Jim waited, eyeing Corn, who was playing to the crowd and ringside press—until the bell rang. Then Griffin came out punching, hard and fast, his smooth legwork like silk lightning. Jim ducked, danced, and weaved, doing all he could to avoid Corn’s power-house blows, but the throws seemed to come from everywhere.
It took only thirty seconds for Jim to decide that taking this fight was a bad idea—his opponent was in top form, his jabs and body shots perfectly timed and hard to digest. Braddock’s only goal now was survival. He had to walk away from this fight on his own two feet if he was going to put in a day’s work at the docks tomorrow.
Jim absorbed a flurry of blows, then moved in close for the clinch. As the ref broke them, Corn straightened Jim with a stiff uppercut and Braddock blinked away motes of light exploding in his head.
In Braddock’s corner, Joe Gould was shouting and waving his arms as usual, reflecting the shadow play of events in the ring. “Step inside those hooks, Jim…Keep your head down…”
It was just like the old days for the little manager, if not for the man in the ring. Suddenly, Jim spied a right hook out of the corner of his eye, and deftly knocked it aside with his left, surprised by his own move. Corn tossed a vicious haymaker. It caught the side of Braddock’
s head, and he went down hard.
As his back slammed the canvas, Jim’s vision blurred and all clocks seemed to stop ticking. Vaguely, through a haze, he saw reporters on their feet at ringside, among them the sneering face of Sporty Lewis.
“Oh, and Braddock is down!” cried Ford Bond into the microphone he gripped in his fist. “A thunderous left hook from Griffin sends Braddock to the mat!”
The crowd in the Garden, more animated now, began to boo and shout catcalls. Back in Jersey, Mike waved at the other patrons in Quincy’s bar, beckoning them silent as he hung on the announcer’s words.
“…And it’s the count,” said Bond.
“One…Two…Three…”
Jim struggled to rise.
“Four…Five…Six…”
He made it to one knee but was still clutching the ropes. The count would not stop.
“Hey, what’s the rush?” Gould called to his fighter, balling his fists and air punching. “Two lefts, Jimmy. Pop, pop.”
Finally Braddock stood, as shaky as a newborn colt, blood streaming down his sweaty, heaving chest from a cut inside his mouth. The ref stepped up to him and checked his pupils, held up two fingers, checked the cut.
“It’s over, Braddock,” the referee told him over the roar of the crowd.
James Braddock blinked. He peered over the head of the referee, surveyed Corn Griffin, who was waiting for the decision on the opposite side of the ring. With a crimson grin, Jim glanced at the ref. “He don’t look that bad, Bill.”
The ref shook his head, and began to raise his hand to stop the fight. Jim clutched his arm with two gloved hands. “Billy. Please. Let me go.”
The ref hesitated, and their eyes locked.

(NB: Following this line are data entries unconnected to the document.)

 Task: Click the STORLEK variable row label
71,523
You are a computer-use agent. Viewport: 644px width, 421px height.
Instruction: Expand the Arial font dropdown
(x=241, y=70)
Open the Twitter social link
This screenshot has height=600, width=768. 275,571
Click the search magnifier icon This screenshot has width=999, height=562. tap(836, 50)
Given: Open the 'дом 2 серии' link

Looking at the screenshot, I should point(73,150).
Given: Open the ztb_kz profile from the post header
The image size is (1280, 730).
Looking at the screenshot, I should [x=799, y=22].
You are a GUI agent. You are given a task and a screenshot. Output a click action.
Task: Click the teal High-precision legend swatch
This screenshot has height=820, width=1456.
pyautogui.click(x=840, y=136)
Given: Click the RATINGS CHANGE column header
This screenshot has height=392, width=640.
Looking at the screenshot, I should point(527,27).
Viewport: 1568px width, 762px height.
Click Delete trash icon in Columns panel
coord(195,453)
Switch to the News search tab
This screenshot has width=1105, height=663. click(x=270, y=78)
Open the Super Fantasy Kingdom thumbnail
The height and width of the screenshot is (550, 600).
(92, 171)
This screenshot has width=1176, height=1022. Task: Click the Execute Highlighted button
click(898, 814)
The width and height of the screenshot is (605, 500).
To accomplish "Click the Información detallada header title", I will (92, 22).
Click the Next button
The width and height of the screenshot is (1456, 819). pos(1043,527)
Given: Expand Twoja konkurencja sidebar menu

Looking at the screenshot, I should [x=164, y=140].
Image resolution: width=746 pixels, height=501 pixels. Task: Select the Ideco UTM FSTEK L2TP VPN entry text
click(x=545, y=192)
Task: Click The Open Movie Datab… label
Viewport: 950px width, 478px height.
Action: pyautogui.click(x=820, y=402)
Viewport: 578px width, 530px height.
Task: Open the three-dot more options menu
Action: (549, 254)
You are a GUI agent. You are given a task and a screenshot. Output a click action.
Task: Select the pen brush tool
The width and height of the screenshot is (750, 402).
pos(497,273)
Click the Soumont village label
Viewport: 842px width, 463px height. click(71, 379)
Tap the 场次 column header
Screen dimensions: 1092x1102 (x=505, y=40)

Jim nodded once, a silent plea. Finally, the ref stepped aside.
Corn Griffin was waiting. Like a bull he charged across the ring, leading with his right. Jim easily dodged the blow aimed at his head, but Griffin served up a nasty left jab that stole his breath. Jim responded with Gould’s proscribed left jabs. Though ineffectual, Jim was surprised he could deliver a left at all.